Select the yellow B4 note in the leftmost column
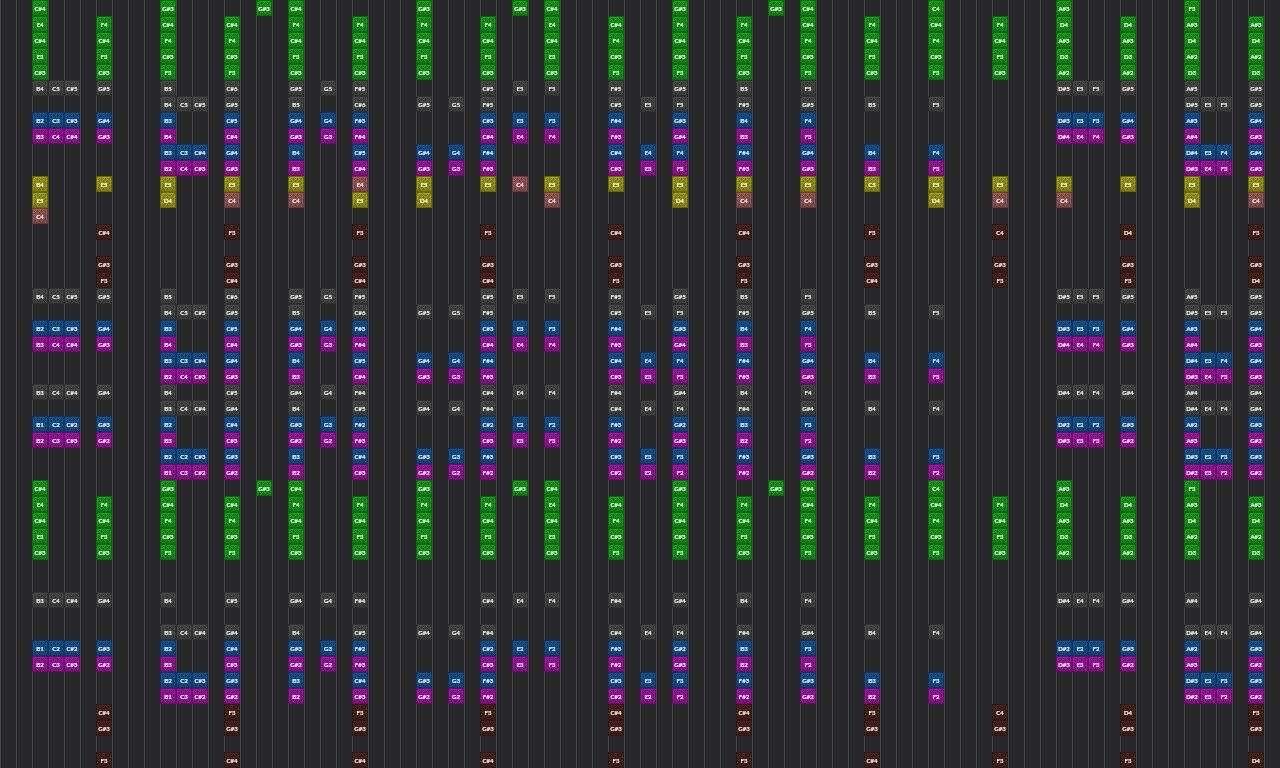1280x768 pixels. [40, 184]
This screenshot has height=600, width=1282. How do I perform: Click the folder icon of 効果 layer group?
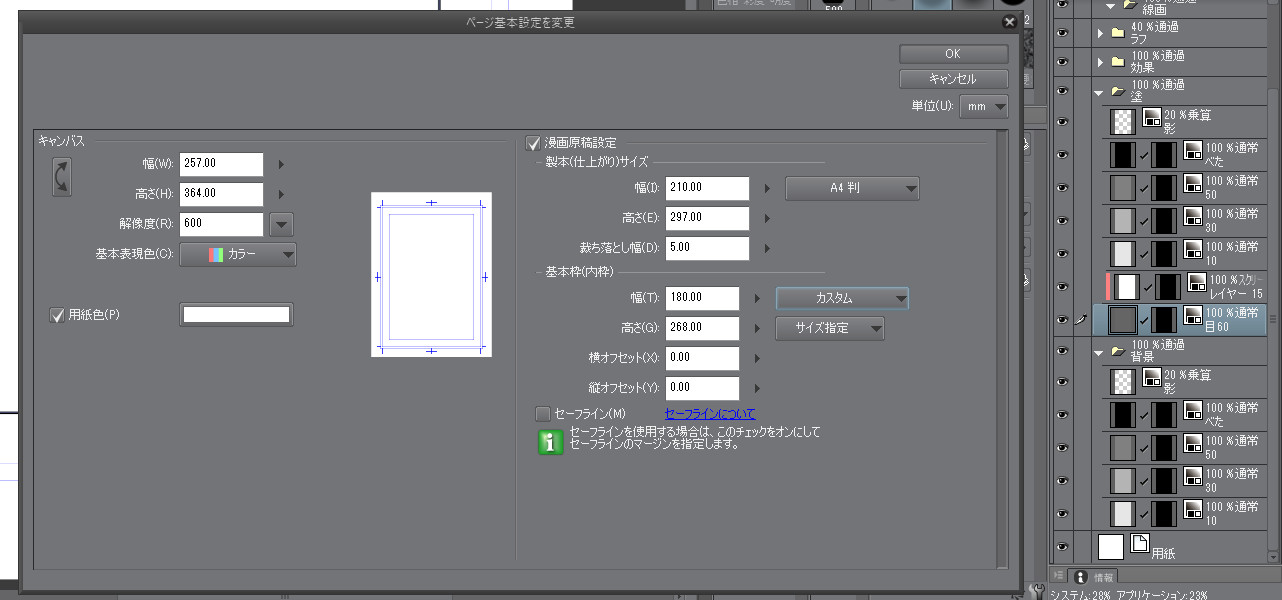(x=1118, y=61)
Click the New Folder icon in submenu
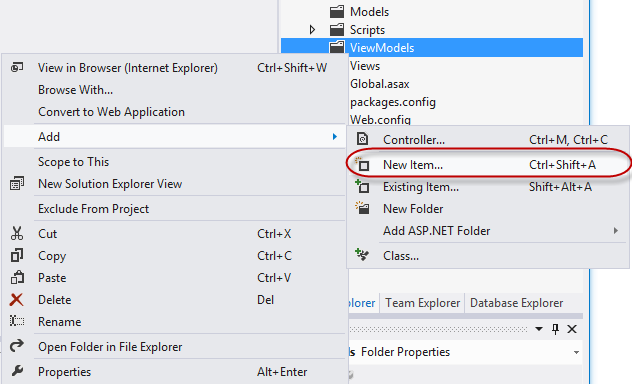Image resolution: width=632 pixels, height=384 pixels. tap(362, 208)
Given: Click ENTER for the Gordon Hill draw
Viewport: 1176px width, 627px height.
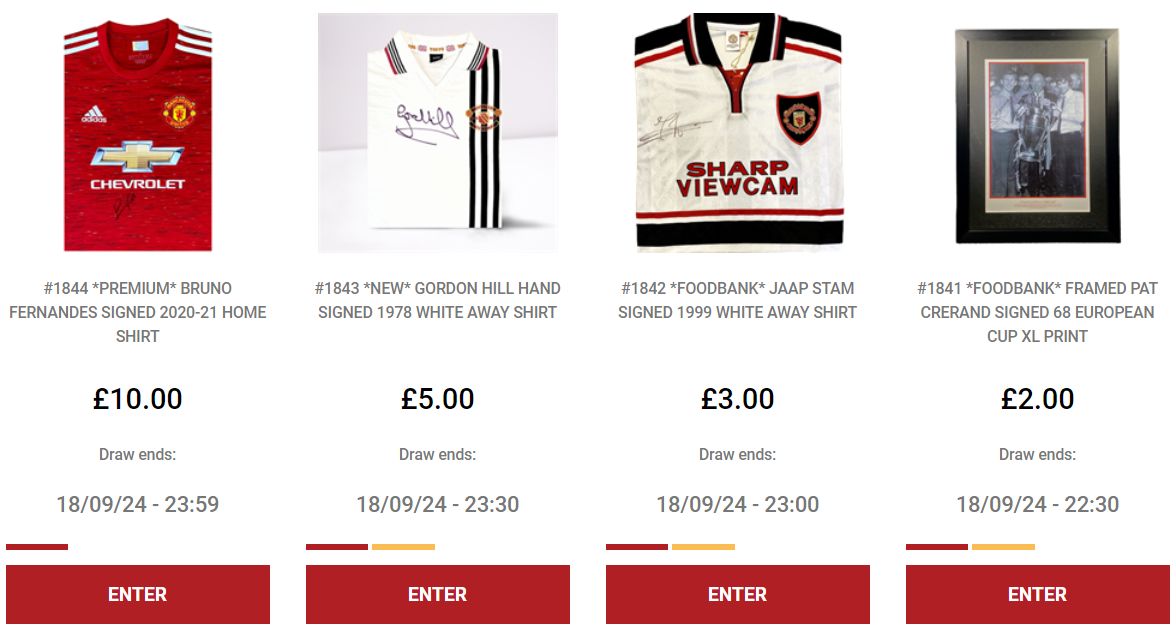Looking at the screenshot, I should pos(438,594).

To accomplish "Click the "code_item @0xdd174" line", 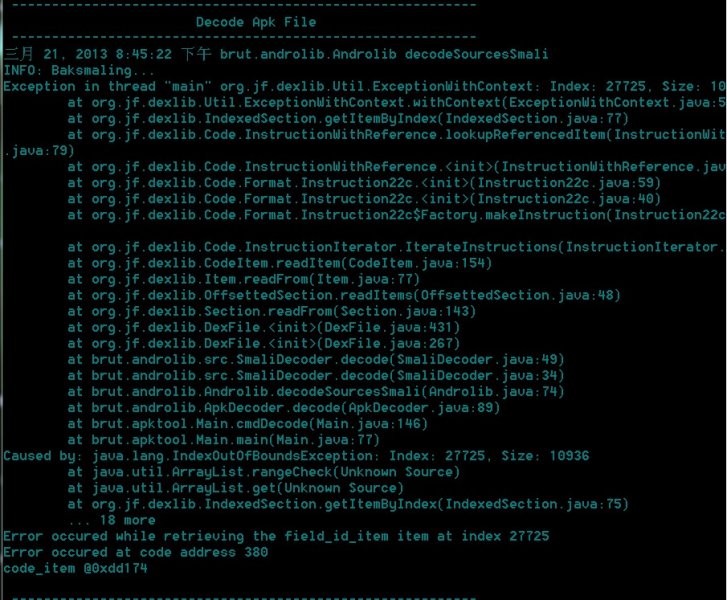I will click(76, 568).

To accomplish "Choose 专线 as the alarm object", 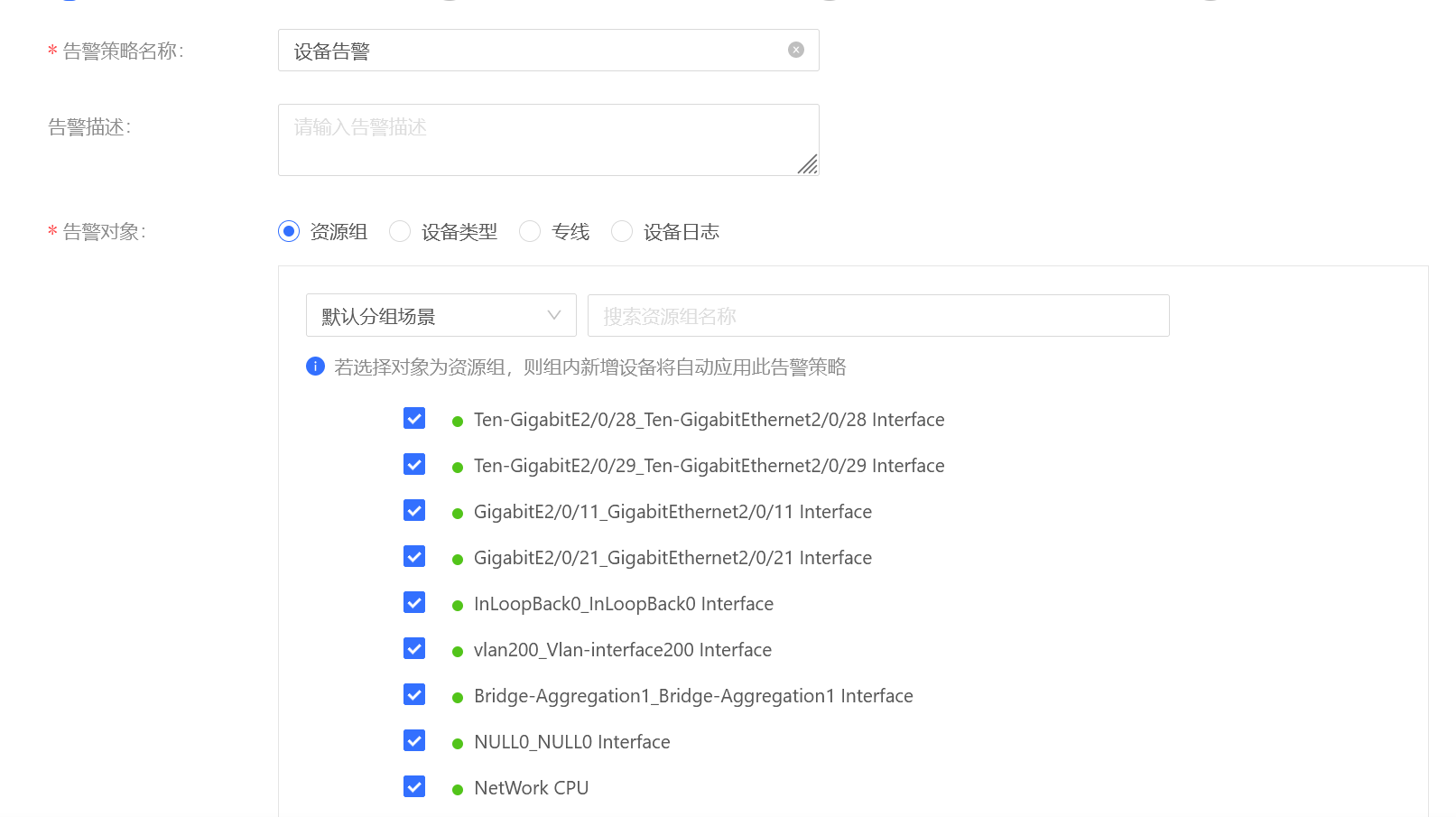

Task to carry out - In the data above, please extract the lines from the first one through the line with "Given: Click ENTER for the Gordon Hill draw", exactly, and keep pictures out.

Answer section -
Select the yellow B4 note in the leftmost column
1280x768 pixels. [40, 184]
This screenshot has height=600, width=1282. How do I perform: Click the folder icon of 効果 layer group?
(x=1118, y=61)
Click the New Folder icon in submenu
Image resolution: width=632 pixels, height=384 pixels. tap(362, 208)
Given: Click ENTER for the Gordon Hill draw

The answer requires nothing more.